Senior HPC and LSF Operations Engineer
NVIDIA
As a member of the Hardware Infrastructure EDA Compute team, you will optimize, scale, and support workload scheduling systems that directly impact design velocity and infrastructure efficiency. Success in this role requires both operational precision along with developing and supporting forward-looking resource management solutions that address evolving compute demands. Beyond day-to-day operations, the role drives improvements in observability, service reliability, and automation, ensuring the EDA compute environment remains resilient, measurable, and aligned with long-term engineering demands.
What you'll be doing:
Manage, scale, and optimize job scheduling systems (LSF, Slurm, etc.) in a large-scale, multi-site environment supporting EDA and other compute-intensive workloads
Analyze scheduler and infrastructure performance data to identify systemic bottlenecks and drive measurable improvements in utilization, throughput, and turnaround time
Lead problem solving across scheduler, OS, and workload layers, ensuring timely resolution of service-impacting issues
Identify recurring operational challenges and implement targeted automation or process improvements to reduce manual effort and prevent repeat incidents
Help define and track reliable metrics and SLOs for service performance and reliability, partnering with customers to ensure expectations are realistic and measurable
Contribute to operational standards, documentation, and best practices to improve consistency across sites
Partner directly with customer teams to clarify requirements, translate technical tradeoffs, and drive issues to closure
What we need to see:
Bachelor’s degree in Computer Science or related field, or equivalent experience
Minimum 5+ years of experience operating and supporting large-scale Linux-based compute infrastructure
Strong hands-on experience supporting and tuning job scheduling systems (LSF, Slurm, etc.) in HPC or silicon design environments
Proficiency in Linux systems administration (CentOS/RHEL)

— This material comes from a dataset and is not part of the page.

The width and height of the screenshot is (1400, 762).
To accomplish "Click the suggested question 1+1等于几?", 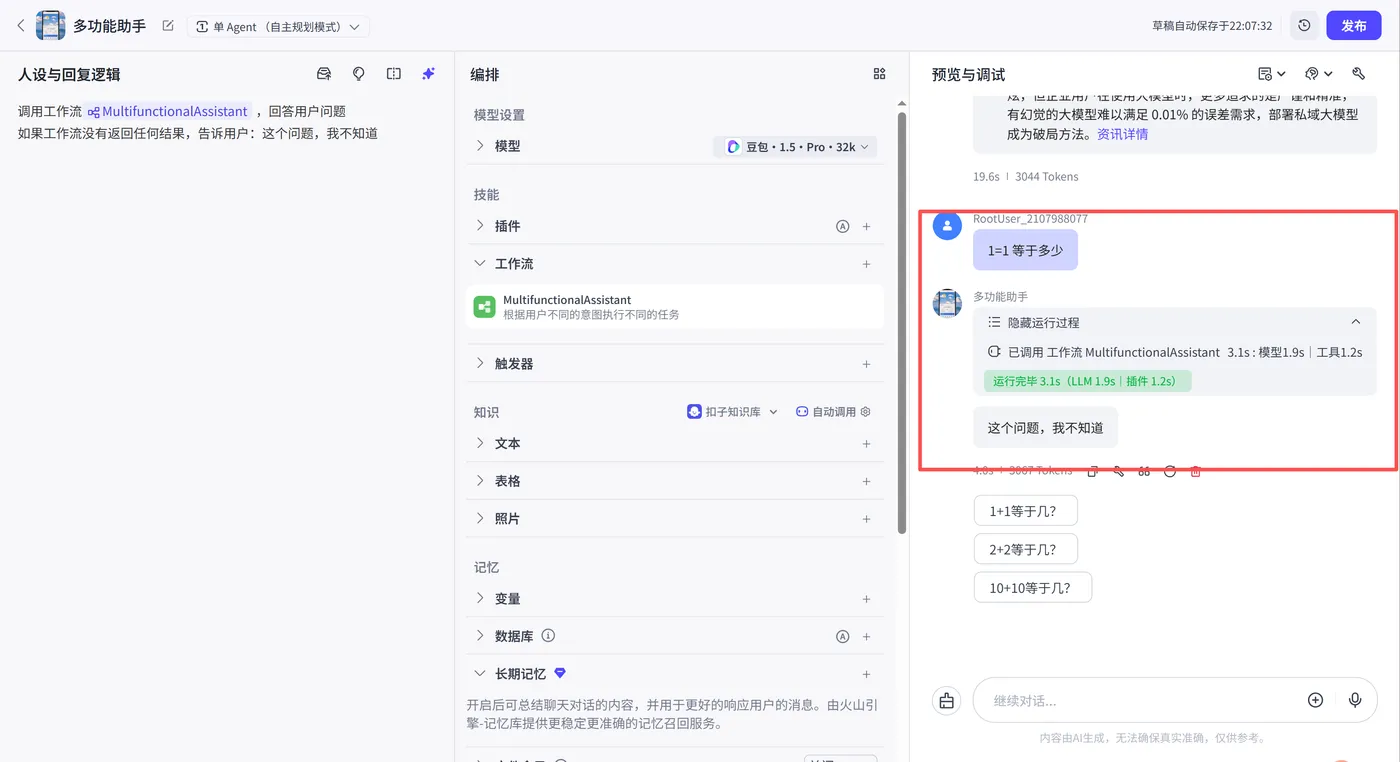I will coord(1025,510).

Strong problem solving skills and the ability to independently analyze complex system behavior under load
Clear and effective communication skills, including the ability to articulate technical tradeoffs and reliability metrics to engineering stakeholders
Ways to stand out from the crowd:
Experience implementing reliability engineering practices within HPC scheduling environments
Deep knowledge of job scheduling systems (LSF, Slurm, etc.) configuration tuning, scheduler internals, and advanced troubleshooting techniques
Experience building or enhancing observability systems, including metrics collection, monitoring pipelines, alerting strategies, and performance dashboards
Background with container technologies such as Docker, Singularity, or Podman in HPC environments
Experience influencing adoption of new infrastructure standards across multiple teams or sites
NVIDIA offers highly competitive salaries and a comprehensive benefits package. We have some of the most forward-thinking and hardworking people in the world on our team and our collaborative talent continues to drive NVIDIA's growth. We are seeking creative and independent engineers with real passion for technology!
#LI-Hybrid
You will also be eligible for equity and benefits.
This posting is for an existing vacancy.
NVIDIA uses AI tools in its recruiting processes.

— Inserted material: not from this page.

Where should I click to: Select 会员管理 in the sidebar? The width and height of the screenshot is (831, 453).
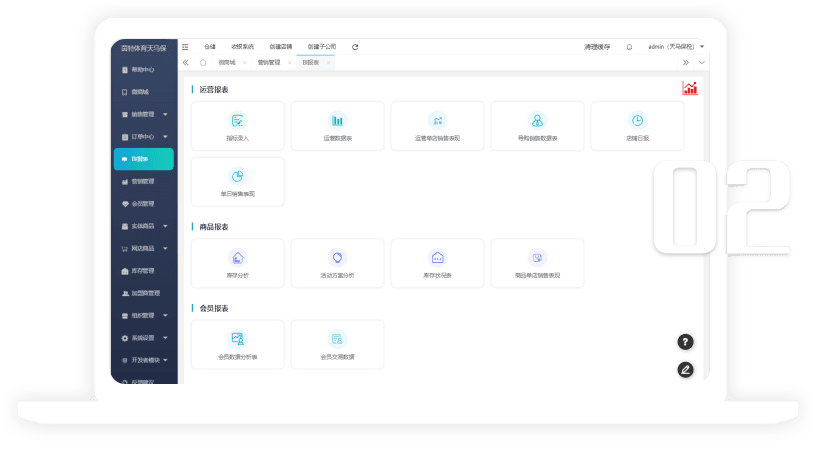point(143,204)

NVIDIA is committed to fostering a diverse work environment and proud to be an equal opportunity employer. As we highly value diversity in our current and future employees, we do not discriminate (including in our hiring and promotion practices) on the basis of race, religion, color, national origin, gender, gender expression, sexual orientation, age, marital status, veteran status, disability status or any other characteristic protected by law.